* PROBLEM DETAILS *
Scan the data. Collect each line that contains the word "badge".

* DATA FOR THE TASK *
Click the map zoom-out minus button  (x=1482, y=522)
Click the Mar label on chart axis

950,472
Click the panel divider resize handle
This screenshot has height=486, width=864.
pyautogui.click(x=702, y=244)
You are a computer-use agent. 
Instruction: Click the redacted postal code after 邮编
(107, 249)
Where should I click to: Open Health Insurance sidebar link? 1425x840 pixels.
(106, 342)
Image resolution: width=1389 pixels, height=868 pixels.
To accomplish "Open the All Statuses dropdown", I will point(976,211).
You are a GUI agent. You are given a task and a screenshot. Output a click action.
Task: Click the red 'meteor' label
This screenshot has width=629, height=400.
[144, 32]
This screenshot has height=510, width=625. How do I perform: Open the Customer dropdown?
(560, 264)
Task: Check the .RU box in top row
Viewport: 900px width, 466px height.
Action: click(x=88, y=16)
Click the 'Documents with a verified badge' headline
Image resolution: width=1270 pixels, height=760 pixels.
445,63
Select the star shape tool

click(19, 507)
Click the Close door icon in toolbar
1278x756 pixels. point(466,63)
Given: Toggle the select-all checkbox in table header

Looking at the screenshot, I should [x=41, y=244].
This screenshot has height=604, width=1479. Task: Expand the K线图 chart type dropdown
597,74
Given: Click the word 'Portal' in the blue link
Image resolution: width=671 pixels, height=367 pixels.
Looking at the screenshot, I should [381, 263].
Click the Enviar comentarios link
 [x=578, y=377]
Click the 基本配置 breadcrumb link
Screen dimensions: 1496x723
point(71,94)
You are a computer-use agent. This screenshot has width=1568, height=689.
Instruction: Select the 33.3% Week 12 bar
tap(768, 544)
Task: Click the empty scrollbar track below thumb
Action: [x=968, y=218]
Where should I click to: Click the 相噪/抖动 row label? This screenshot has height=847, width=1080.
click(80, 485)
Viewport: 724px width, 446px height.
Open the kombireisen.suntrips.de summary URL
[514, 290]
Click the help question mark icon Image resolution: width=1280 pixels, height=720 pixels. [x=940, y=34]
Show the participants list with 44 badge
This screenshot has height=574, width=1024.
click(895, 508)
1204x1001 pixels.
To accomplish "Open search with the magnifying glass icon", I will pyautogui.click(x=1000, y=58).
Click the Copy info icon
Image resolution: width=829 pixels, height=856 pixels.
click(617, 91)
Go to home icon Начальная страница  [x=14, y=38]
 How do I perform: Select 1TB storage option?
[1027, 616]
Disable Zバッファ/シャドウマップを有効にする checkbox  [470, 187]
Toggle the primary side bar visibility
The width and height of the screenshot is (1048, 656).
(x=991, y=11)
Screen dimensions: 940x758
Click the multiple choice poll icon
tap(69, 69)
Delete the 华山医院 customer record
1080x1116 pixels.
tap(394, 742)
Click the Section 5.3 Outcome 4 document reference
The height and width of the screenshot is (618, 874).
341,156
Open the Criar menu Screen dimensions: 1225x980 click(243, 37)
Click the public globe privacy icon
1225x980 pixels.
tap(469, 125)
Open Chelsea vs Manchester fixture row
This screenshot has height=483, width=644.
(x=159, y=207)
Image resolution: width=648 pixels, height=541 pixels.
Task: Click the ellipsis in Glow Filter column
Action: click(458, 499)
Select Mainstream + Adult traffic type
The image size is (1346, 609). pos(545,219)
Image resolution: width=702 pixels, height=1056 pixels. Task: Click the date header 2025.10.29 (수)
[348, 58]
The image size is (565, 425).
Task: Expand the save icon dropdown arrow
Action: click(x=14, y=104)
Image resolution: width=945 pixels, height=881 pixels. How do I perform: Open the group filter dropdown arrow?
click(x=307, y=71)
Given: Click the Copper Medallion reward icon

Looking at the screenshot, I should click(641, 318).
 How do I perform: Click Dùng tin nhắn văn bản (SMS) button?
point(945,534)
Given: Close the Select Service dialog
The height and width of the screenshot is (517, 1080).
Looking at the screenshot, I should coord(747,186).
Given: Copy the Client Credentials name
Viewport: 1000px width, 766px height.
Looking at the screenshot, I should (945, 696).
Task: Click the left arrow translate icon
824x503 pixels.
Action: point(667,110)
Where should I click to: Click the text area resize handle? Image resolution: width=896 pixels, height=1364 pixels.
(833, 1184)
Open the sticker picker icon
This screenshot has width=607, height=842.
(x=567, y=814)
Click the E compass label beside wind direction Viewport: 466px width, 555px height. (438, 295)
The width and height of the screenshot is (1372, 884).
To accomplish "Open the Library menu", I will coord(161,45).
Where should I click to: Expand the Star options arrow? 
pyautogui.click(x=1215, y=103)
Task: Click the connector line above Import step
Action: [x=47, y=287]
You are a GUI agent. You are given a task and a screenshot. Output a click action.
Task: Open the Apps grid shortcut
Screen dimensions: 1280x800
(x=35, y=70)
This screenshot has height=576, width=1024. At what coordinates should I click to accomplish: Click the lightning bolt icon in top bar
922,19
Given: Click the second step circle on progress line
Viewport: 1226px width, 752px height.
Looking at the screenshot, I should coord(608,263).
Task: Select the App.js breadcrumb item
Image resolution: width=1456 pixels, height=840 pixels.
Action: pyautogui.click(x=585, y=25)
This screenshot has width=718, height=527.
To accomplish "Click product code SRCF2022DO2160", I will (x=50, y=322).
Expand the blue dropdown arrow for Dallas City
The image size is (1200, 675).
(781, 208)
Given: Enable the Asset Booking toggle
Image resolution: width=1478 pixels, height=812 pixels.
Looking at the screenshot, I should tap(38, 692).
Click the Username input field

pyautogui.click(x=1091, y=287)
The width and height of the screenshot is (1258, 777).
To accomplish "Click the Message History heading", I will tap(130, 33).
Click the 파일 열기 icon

* RESULT OF THIS TASK *
Click the 'Documents with a verified badge' headline
Show the participants list with 44 badge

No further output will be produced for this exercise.